■ **THE TASK**: This task calls for every entry below to be repeated exactly.

■ **MATERIAL FOR THE TASK**:
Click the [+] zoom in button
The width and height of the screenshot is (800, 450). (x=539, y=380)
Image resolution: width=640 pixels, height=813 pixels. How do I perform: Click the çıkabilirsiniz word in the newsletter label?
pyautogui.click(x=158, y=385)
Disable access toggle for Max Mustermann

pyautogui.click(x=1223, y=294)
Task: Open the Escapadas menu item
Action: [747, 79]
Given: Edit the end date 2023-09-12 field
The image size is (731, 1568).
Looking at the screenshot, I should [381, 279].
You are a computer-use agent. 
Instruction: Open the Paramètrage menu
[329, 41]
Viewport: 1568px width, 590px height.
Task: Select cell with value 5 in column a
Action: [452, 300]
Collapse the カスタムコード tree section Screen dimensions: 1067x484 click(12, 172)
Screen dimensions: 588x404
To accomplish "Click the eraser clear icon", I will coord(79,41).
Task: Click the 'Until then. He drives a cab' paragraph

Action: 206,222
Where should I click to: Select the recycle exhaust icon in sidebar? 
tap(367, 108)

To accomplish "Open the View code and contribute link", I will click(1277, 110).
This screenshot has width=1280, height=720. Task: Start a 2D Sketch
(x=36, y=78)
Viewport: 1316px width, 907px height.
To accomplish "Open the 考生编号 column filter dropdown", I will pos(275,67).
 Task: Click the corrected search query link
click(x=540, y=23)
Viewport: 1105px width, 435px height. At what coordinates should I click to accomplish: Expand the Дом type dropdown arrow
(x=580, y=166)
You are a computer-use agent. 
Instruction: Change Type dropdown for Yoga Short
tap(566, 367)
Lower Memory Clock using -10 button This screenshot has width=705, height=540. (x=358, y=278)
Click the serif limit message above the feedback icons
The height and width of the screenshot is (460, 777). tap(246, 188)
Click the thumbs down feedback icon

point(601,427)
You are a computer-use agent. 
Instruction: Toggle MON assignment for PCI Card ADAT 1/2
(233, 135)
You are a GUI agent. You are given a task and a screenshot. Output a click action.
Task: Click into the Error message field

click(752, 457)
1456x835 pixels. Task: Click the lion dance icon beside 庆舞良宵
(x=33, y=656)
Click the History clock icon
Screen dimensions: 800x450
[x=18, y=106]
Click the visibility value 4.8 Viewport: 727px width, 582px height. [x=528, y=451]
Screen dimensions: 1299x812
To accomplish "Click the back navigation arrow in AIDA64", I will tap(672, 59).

■ **WRITTEN SOLUTION**:
Click the [+] zoom in button
The width and height of the screenshot is (800, 450). (x=539, y=380)
Image resolution: width=640 pixels, height=813 pixels. How do I perform: Click the çıkabilirsiniz word in the newsletter label?
pyautogui.click(x=158, y=385)
Disable access toggle for Max Mustermann

pyautogui.click(x=1223, y=294)
Task: Open the Escapadas menu item
Action: [747, 79]
Given: Edit the end date 2023-09-12 field
The image size is (731, 1568).
Looking at the screenshot, I should [381, 279].
You are a computer-use agent. 
Instruction: Open the Paramètrage menu
[329, 41]
Viewport: 1568px width, 590px height.
Task: Select cell with value 5 in column a
Action: [452, 300]
Collapse the カスタムコード tree section Screen dimensions: 1067x484 click(12, 172)
Screen dimensions: 588x404
To accomplish "Click the eraser clear icon", I will coord(79,41).
Task: Click the 'Until then. He drives a cab' paragraph

Action: 206,222
Where should I click to: Select the recycle exhaust icon in sidebar? 
tap(367, 108)

To accomplish "Open the View code and contribute link", I will click(1277, 110).
This screenshot has width=1280, height=720. Task: Start a 2D Sketch
(x=36, y=78)
Viewport: 1316px width, 907px height.
To accomplish "Open the 考生编号 column filter dropdown", I will pos(275,67).
 Task: Click the corrected search query link
click(x=540, y=23)
Viewport: 1105px width, 435px height. At what coordinates should I click to accomplish: Expand the Дом type dropdown arrow
(x=580, y=166)
You are a computer-use agent. 
Instruction: Change Type dropdown for Yoga Short
tap(566, 367)
Lower Memory Clock using -10 button This screenshot has width=705, height=540. (x=358, y=278)
Click the serif limit message above the feedback icons
The height and width of the screenshot is (460, 777). tap(246, 188)
Click the thumbs down feedback icon

point(601,427)
You are a computer-use agent. 
Instruction: Toggle MON assignment for PCI Card ADAT 1/2
(233, 135)
You are a GUI agent. You are given a task and a screenshot. Output a click action.
Task: Click into the Error message field

click(752, 457)
1456x835 pixels. Task: Click the lion dance icon beside 庆舞良宵
(x=33, y=656)
Click the History clock icon
Screen dimensions: 800x450
[x=18, y=106]
Click the visibility value 4.8 Viewport: 727px width, 582px height. [x=528, y=451]
Screen dimensions: 1299x812
To accomplish "Click the back navigation arrow in AIDA64", I will tap(672, 59).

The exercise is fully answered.